This article was originally published by Stanford Social Innovation Review on March 4th, 2016 with the headline: The Joy of Hanging in There
Many funders, from small family outfits to marquee foundations, seem to operate under an unwritten rule that organizations should be funded for a limited time—say, two to five years—and then dumped in favor of newer, fresher faces. The pace of turnover is familiar to anyone who regularly reads about celebrity marriages while standing in the grocery store check-out line.
I can understand why this kind of churn happens in Hollywood, but I remain puzzled by its persistence in philanthropy. It doesn’t make sense. Let’s say you invested in a company and things are going well. Your due diligence was solid, you made a smart bet, and it’s starting to pay off. Profits are growing, and so you what—pull your money? Of course not. If anything, you double down.
Ongoing, unrestricted funding is the closest thing we have to equity investment in the nonprofit world. With a for-profit company, a one-time investment can continue to generate profit. In the not-for-profit world, if you want more impact, you need to put in more money. Good organizations provide ever-greater bang for the buck through efficiencies of scale, opportunities for leverage, and iterative refinement of their model and operations—but they still need that buck.

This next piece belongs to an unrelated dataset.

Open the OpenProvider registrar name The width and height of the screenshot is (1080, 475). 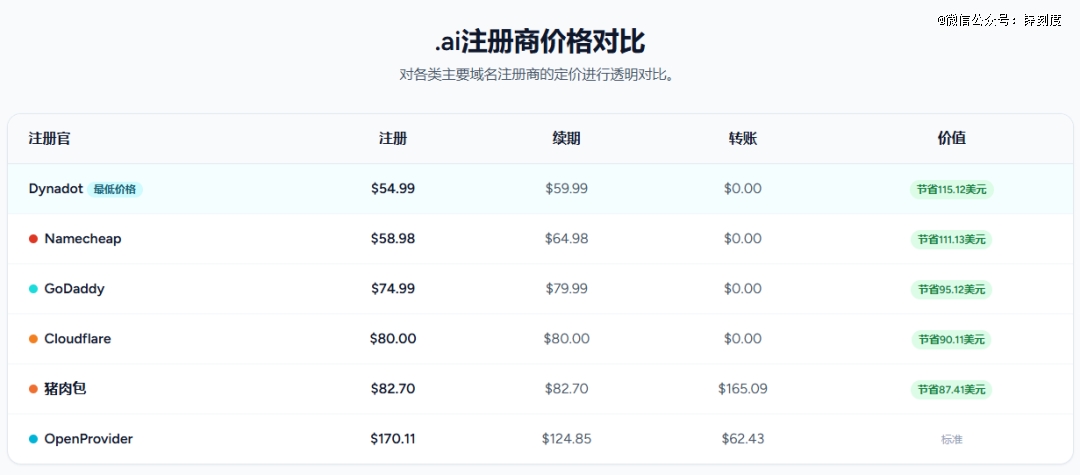coord(88,439)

OK, sure, sometimes organizations don’t need any more money, like when:
- The problem is solved for good—like smallpox and now Guinea worm. There aren’t a lot more: Polio, for example, is more a case of “we gotta keep funding” than of “problem solved.”
- Earned revenue can drive impact to scale—sure, but it doesn’t happen very often, and always takes a lot longer and a lot more grant money than you think it will.

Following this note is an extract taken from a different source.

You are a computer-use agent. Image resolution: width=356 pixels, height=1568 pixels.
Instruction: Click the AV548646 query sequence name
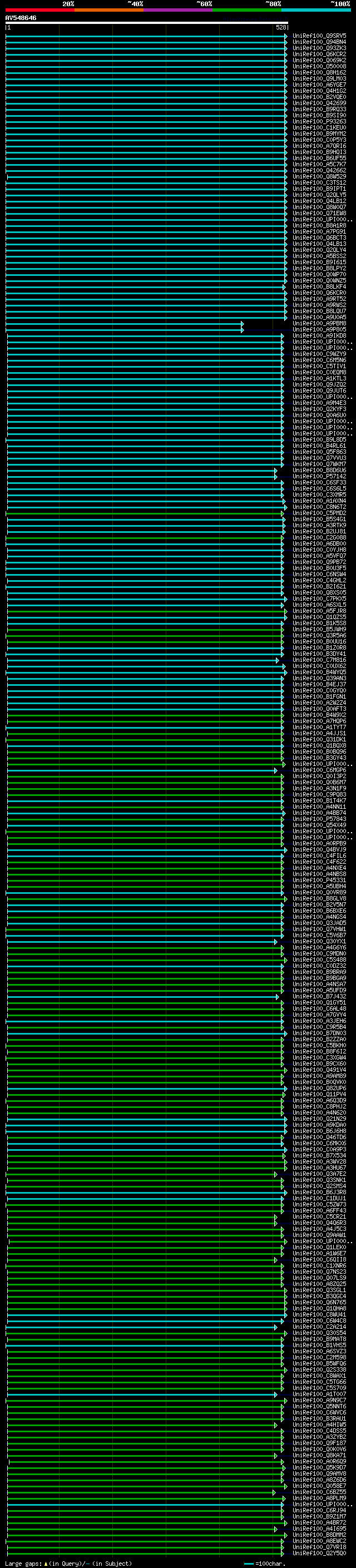21,18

- Government takes on the idea and executes on it effectively at scale—also doesn’t happen very often, and also always takes a lot longer and a lot more grant money than you think it will.
Mostly they do need your money. The role of philanthropy is to make up for market failure, to make vital stuff happen that wouldn’t happen otherwise. As long as an organization is taking on something important, demonstrates real, cost-effective impact, and continues to get better at what it does, it ought to get your money.
So why do funders bail on organizations that are having real, growing impact? Why this constant churn? One reason funders give is, “Our money doesn’t make a difference anymore.” Of course it does! Money’s fungible! When you provide money to an effective organization, your dollars have the same effect as everyone else’s. If those dollars are unrestricted, they’re even more valuable. A relatively small amount of unrestricted funding can make a big difference, even for organizations that you’d think were too large to notice. A $20 million/year organization once told us that our unrestricted $100,000 helped them secure a $3 million restricted grant.
And then there’s: “We don’t want to make them dependent on us.” OK, then here’s what you do: Don’t ever fund more than, say, 30 percent of anyone’s budget. Make sure that the organization grows that budget so that your percentage gets smaller over time, even if you increase your annual give. Bail out if you don’t see persistent growth in impact and revenue. There. Problem solved.
Another reason funders I talk to seem to think that they can walk away from a solid organization in good conscience is because the successes they’ve funded will attract a host of other impact-minded funders. That’s magical thinking. There is no market for impact; that “host” is more of a ragged band, and your departure just makes the organization scramble to fill yet another hole. Yes, a good organization will continue to thrive without you, but sadly, the successes you helped it achieve don’t give it a fund-raising edge in a world of unaccountable donors, where impact runs a distant third behind novelty and status.
Don’t walk away from a good thing! When the impact isn’t there, when the scale you’d hoped for no longer seems likely to materialize, then by all means get out—I mean it, get out—but don’t waste a real success. There aren’t enough of them.
There are so many benefits to staying the course. You get the privilege of working with wonderful people as they struggle and evolve, and the fun of seeing them year after year. You get huge efficiencies: less time prospecting, less due diligence, and of course, less time spent on fundraising and paperwork by the organizations themselves. You get leverage: Your continued funding is a vote of confidence that can attract and reassure other funders. You get a solid, vital network that grows with your portfolio.
And you learn a ton. It’s like this: In the bad old days when I was a medical resident, we had to stay up for 36 hours at a time. It was a stupid system that had only one virtue: You really got to see the evolution of a case, often from start to finish. That perspective was invaluable, and it mirrors what you learn from sticking with an organization as it moves through the stages to impact at scale. It’s priceless learning that pays off for you and for every other group you work with. (And you can get eight hours of sleep, as long as you don’t binge-watch Orange Is the New Black).
I mean, c’mon! How often is it that you get to have more fun and achieve more impact while doing less work? You don’t have to stay forever, just don’t walk away from success—don’t exit on a schedule just because. There are smart strategies that can define the useful length of funding—perhaps you’re really good at early start-ups or at turning around troubled organizations—but don’t default into an arbitrary non-strategy, and realize that each organization’s trajectory and needs are different. Things usually take longer than we’d hope, because the people we fund are doing hard things in hard places. We don’t need less rigor, but we might need a little more patience. Stick it out.